*What the task requires*
Lines holding the string "will" in the listing below are to be copied.

*Records for this exercise*
---

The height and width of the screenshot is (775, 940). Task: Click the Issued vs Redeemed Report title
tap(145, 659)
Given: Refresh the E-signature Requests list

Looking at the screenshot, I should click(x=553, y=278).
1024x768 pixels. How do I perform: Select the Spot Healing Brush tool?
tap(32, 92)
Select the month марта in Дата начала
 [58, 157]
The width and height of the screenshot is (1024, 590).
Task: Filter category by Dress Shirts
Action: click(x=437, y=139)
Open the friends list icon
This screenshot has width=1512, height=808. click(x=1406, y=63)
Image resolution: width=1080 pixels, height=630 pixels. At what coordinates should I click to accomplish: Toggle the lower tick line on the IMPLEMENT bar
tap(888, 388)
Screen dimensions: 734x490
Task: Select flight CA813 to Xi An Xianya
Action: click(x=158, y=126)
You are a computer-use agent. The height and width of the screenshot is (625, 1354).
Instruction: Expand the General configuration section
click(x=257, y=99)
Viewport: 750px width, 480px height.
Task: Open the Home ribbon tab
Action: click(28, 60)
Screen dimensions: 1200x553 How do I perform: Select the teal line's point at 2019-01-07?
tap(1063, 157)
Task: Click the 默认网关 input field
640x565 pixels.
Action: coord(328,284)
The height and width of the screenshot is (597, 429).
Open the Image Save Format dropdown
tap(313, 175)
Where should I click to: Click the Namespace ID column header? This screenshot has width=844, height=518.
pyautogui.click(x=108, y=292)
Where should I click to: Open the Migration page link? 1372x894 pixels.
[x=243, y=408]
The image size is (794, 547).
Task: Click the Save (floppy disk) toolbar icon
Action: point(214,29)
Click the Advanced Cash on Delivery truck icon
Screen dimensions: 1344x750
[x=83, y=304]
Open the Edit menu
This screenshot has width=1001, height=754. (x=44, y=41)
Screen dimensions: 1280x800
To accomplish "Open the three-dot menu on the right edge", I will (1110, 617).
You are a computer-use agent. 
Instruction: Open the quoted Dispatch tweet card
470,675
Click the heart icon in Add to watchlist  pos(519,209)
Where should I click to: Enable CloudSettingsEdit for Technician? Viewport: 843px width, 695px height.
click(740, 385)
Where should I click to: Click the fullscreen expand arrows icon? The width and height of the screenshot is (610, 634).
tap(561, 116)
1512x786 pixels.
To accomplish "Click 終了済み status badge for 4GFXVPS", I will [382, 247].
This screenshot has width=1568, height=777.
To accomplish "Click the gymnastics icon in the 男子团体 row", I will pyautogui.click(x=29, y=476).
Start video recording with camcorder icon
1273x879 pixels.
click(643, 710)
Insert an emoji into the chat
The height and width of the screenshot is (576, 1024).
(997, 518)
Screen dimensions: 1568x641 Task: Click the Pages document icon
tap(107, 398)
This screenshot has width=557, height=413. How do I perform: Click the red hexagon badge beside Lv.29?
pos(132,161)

---

*Reply*
To accomplish "Open the three-dot menu on the right edge", I will (1110, 617).
To accomplish "Click 終了済み status badge for 4GFXVPS", I will [382, 247].
To accomplish "Click the gymnastics icon in the 男子团体 row", I will pyautogui.click(x=29, y=476).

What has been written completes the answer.